Users will be created/updated as disabled in Entra ID with these lifecycle statuses:

• Hired
• Garden Leave
• Terminated
• Deactivated
• No status set / any other status

Other notes

• The Leapsome username field (email address) is used as the initial identifier for users in Entra ID.
  • If a user has not been synced from Leapsome to Entra ID before, we will look them up using their username to search for the user by their Entra ID User principal name.
  • If a matching user is not found then one will be created in Entra ID.
  • Following this initial sync, the user’s entra ID unique user Object ID will be used to identify the user, meaning if their User principal name changes, the sync between the Leapsome and Entra ID will continue.
• Users can only be synced to Entra ID when their email domain matches the domains supported by the Entra ID tenant—syncs will fail for non-matching domains.
• Only single-valued extension properties (with isMultiValued:false) are supported. Syncing array extension properties will fail.
• Newly created users are created with a randomly generated 12-character one-time password containing at least one lowercase letter, uppercase letter, number, and symbol. These passwords are not stored or distributed by Leapsome. The Entra ID tenant owner will need to reset the passwords and distribute new OTP to the users.
• While we've implemented error handling for common issues, the downstream APIs may return vague or poorly documented errors. If you see generic messages like "Failed to create/update user," "Failed to get user," or "Failed to create user," please notify us to help improve error handling.
• As of now, when Leapsome attributes reference other Leapsome entities (e.g., Primary manager referencing another user), only the Leapsome ID of that entity will sync, not its properties (e.g., name). This may be revised in future versions.

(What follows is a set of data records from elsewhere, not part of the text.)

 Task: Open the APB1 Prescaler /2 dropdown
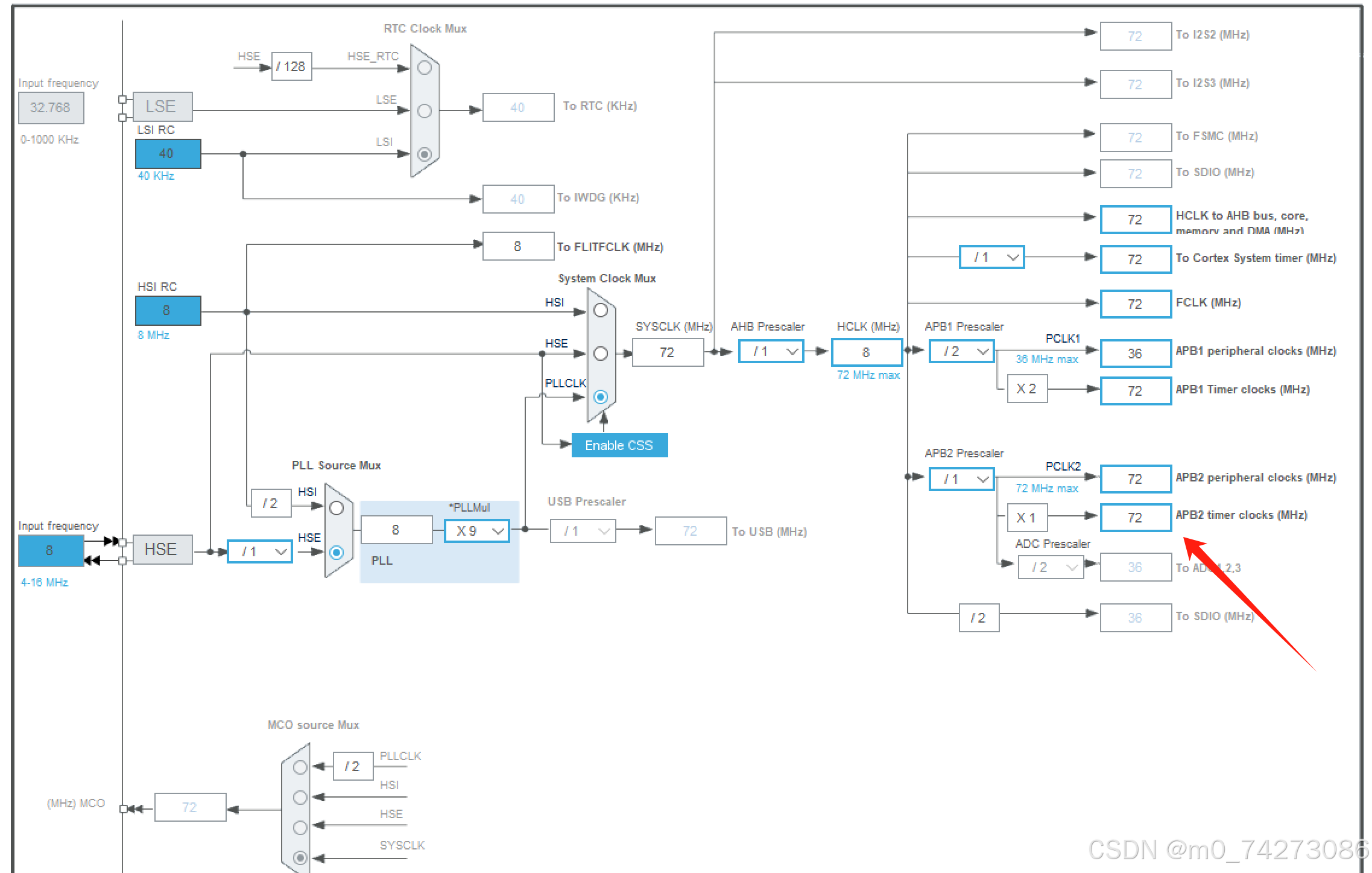pos(961,351)
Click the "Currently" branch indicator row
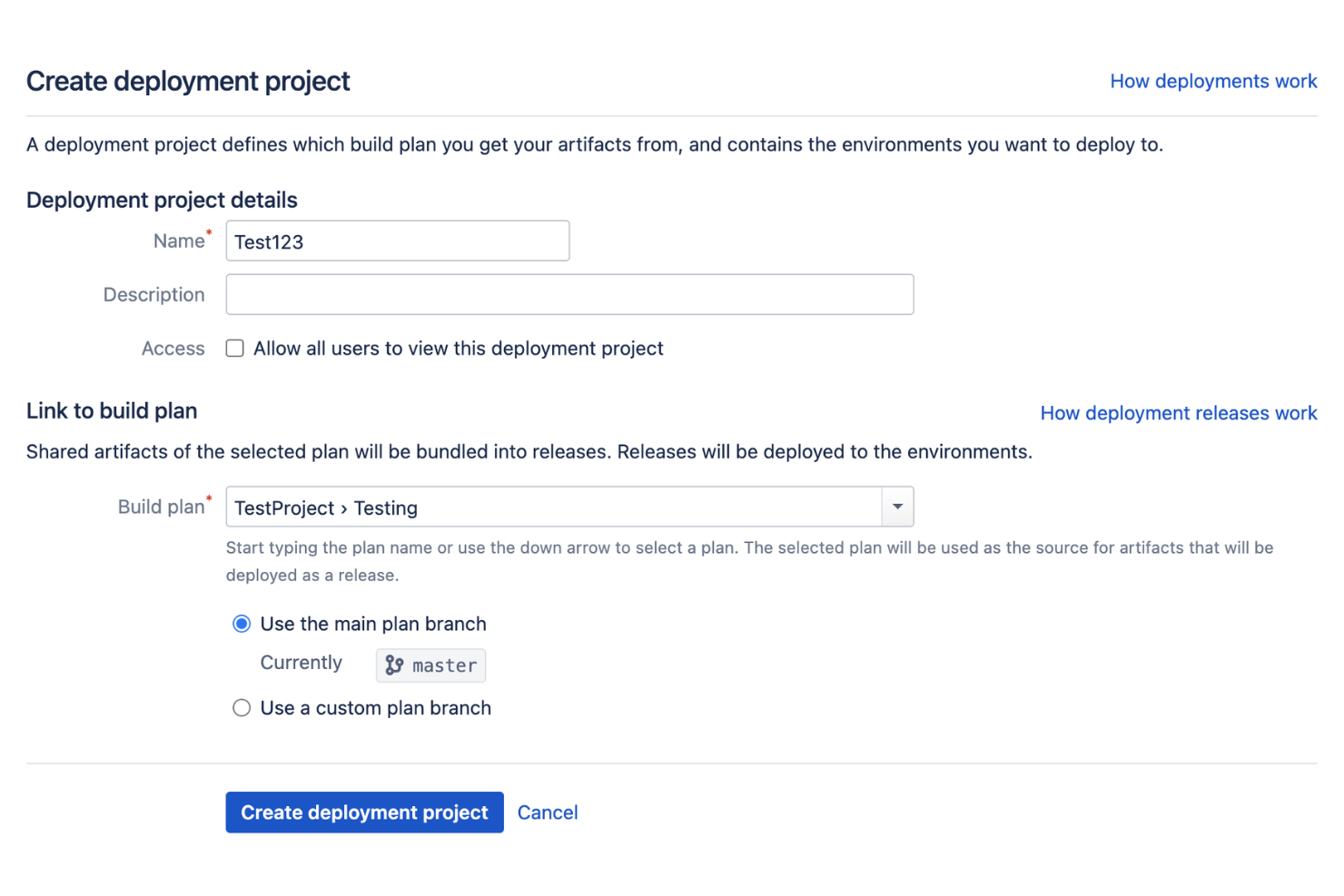Viewport: 1344px width, 896px height. pos(301,663)
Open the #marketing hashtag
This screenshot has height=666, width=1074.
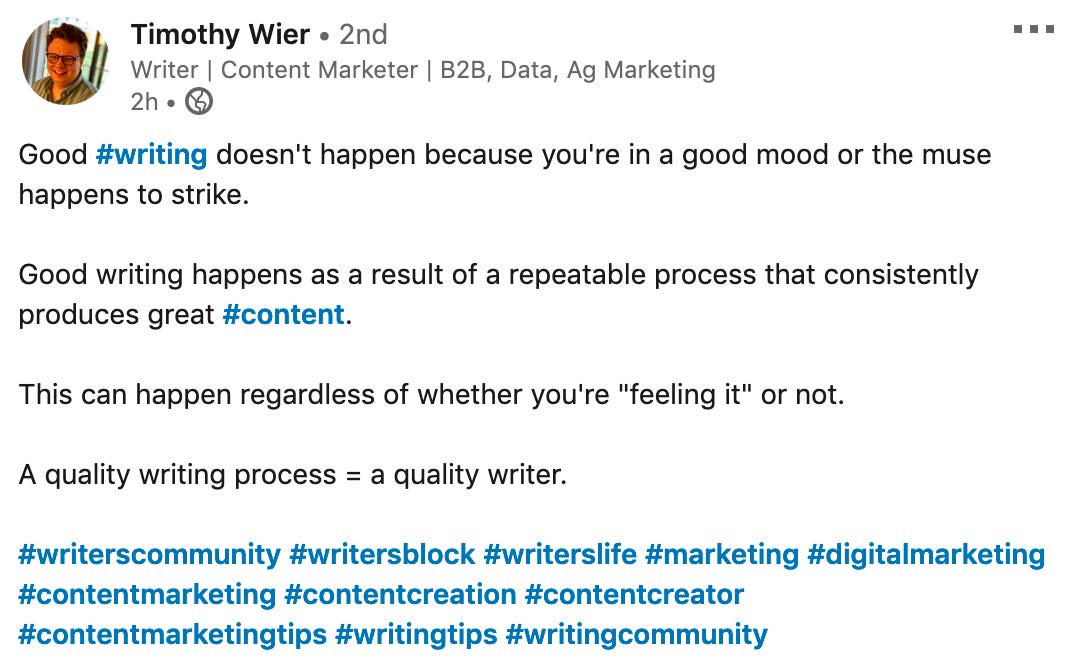click(722, 555)
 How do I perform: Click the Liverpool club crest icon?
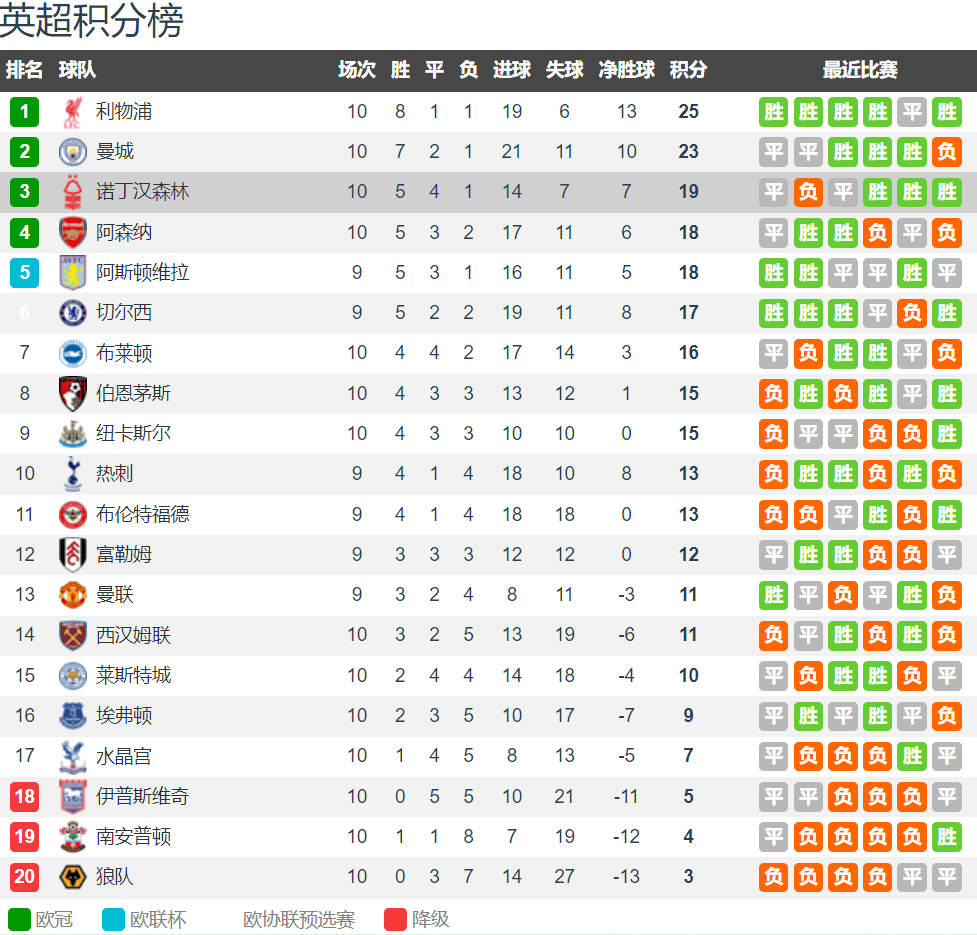coord(73,112)
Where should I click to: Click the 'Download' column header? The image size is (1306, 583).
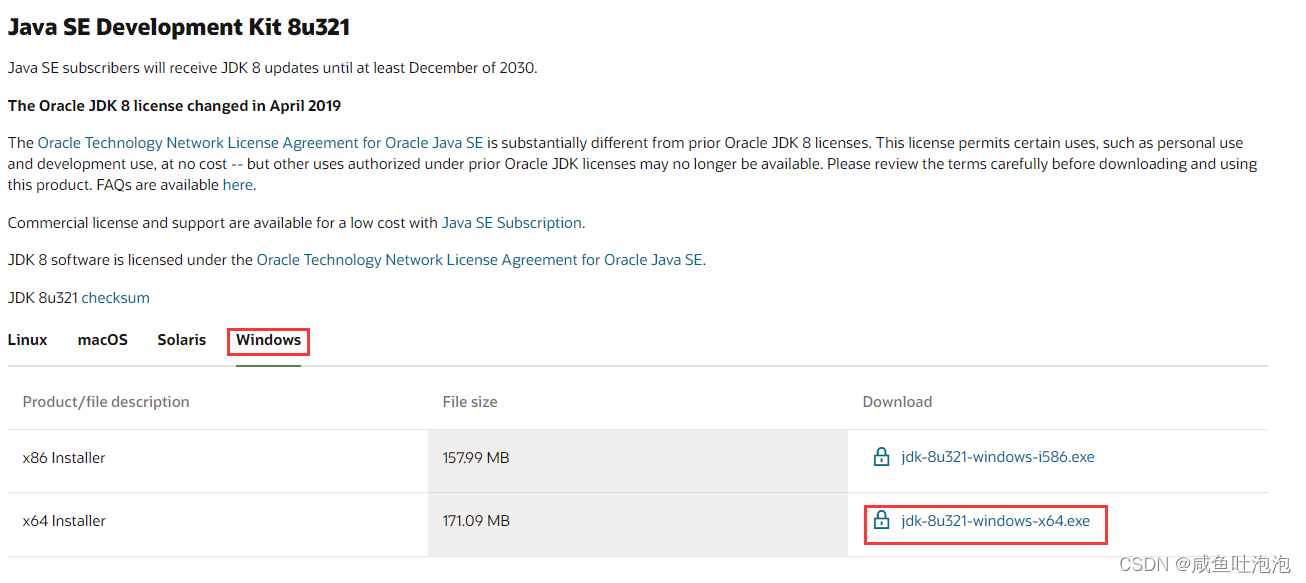click(x=897, y=402)
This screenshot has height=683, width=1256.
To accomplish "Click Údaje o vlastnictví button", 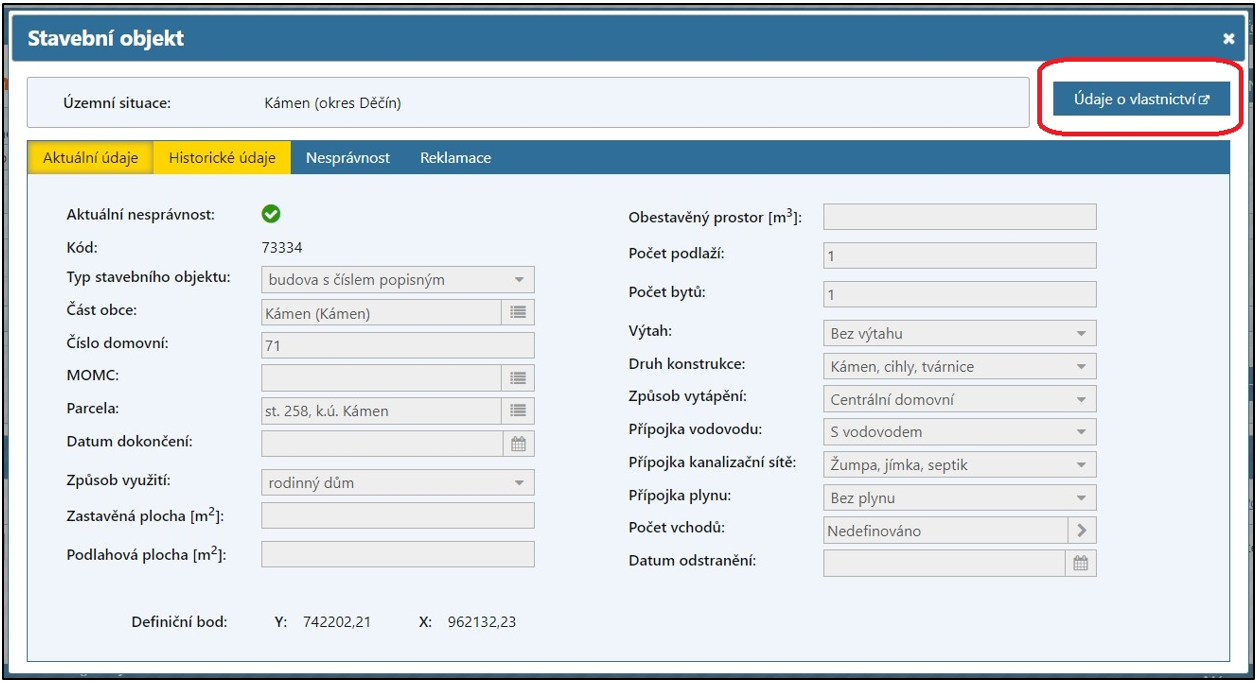I will coord(1141,99).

Configuring the connection between Leapsome and Entra ID

As an administrator user go to Settings → HRIS Integrations → Outbound Provisioning → Microsoft Entra ID (formerly Azure Active Directory). The following modal will open

Click authorize connection, this will request the authorization connection modal from Kombo, where Kombo will list the permissions required, and then allow you to log in with your service user.

Sign in with your service account user. You will then be shown a modal allowing you to configure the mapping from Leapsome fields to Entra ID default / custom fields.

Note - the first_name and last_name properties are required & fixed values in order to create users. It is recommended you map them from the Leapsome First Name and Last Name properties, although you could pick other properties if you have a different set up.

• Configure the other attribute mappings as required.
• Enable the integration.
• Update the integration settings.

Configure the workflow to trigger the push of user data from Leapsome to Entra Id

Next we need to configure a workflow that triggers when any of these attributes are updated, such that changes to those attributes are pushed to Entra ID.

To do this an admin must go to Settings → Workflows → New Workflow

Configure the workflow to be triggered on Employee Updated events, specifying the mapped attributes as attributes to watch for changes

Create one step with Create / update user in Entra ID as the step type, executed immediately on the Employee Updated event trigger.

Triggering an initial sync for all users

We may then want to push all users to Entra ID, so they are provisioned immediately instead of waiting for the user to be updated to trigger the sync. This can be done by an admin from the employee list screen, by selecting all employees and enrolling them in the created workflow.

Viewing the result of a user sync

Whenever the workflow is triggered for a user - when one of the watched properties is updated, they will be enrolled in the workflow.

You can view the status of that enrollment in the workflow details page as an administrator, or on that users profile in the workflows tab.

If the sync fails, the workflow will be ‘Blocked’, and you may make changes to the user / integration settings / Entra ID tenant and then ‘Retry’ the workflow step.